Nearly 80% of the senior executives surveyed said that effective coordination across product, functional, and geographical lines was crucial for growth. Yet only 25% of the respondents described their organisations as ‘effective’ at sharing knowledge across boundaries. McKinsey Global Survey of Business Executives, July 2005
Technology
No organisation can afford to ignore collaborative technologies. As organisations become more organic, diverse, and geographical, technology will bring people, systems, and resources together. Emerging technologies such as e-Learning, learning management systems (LMS), customer relationship management (CRM), knowledge management (KM), and web-based technologies allow organisations the ability to collaborate across the world.
These management systems support facilitation for exchanging best practices, knowledge, customer information, realtime access to experts within the organisation, training and development, customized marketing information, and collaborative work environments for project teams. Increasingly important, also, are social on-line networks (forums, blogs and so on) that enable an informal exchange of information and ideas on a scale unparalleled in human experience.
Recent research on over 35,000 ideas from a variety of companies has found that the rate of collaboration (the volume and quality of insights and comments shared by participants) depends on a number of factors including the nature of the event, the degree of collaboration feature through internal marketing, and the attitude of the individual participants.
Physical environments
Many organisations seek to establish a physical presence of some form to encourage collaboration. To be successful they typically include:
• Interaction – collaborative spaces invite interaction and movement, allowing people to move around, grouping and regrouping as ideas and energies shift.
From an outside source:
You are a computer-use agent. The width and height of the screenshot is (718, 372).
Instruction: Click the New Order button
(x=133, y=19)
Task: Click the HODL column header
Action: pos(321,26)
• Visual thinking – ideas and thoughts gather power and energy when they can be seen and interacted with. This will require generous whiteboard space, large sheets of paper, boxes of coloured markers, etc.
• Process/approach – collaboration rooms exist to create better and more innovative project results. Therefore, you might want to have a constant reminder of the process you’re following. Collaboration rooms need to stimulate open interaction and ensure respect for each participant and idea. They create a safe environment for generating ‘out-of the- box’ ideas and voicing the hesitations and reservations that might remain unspoken in more hierarchical environments.
Summary
Effective collaboration, be it external or internal, is a consistent thread running through those organisations that have a mature and well-developed innovation capability. However, to develop and maintain the kind of formal and informal mechanisms that encourage and support collaborative actions and behaviours often need specific investment and attention. Those organisations that have a defined ‘strategy for collaboration’ were much better positioned to benefit from the collective knowledge, experience, views and opinions that exist across the business.
Get this right – and the opportunities will be endless.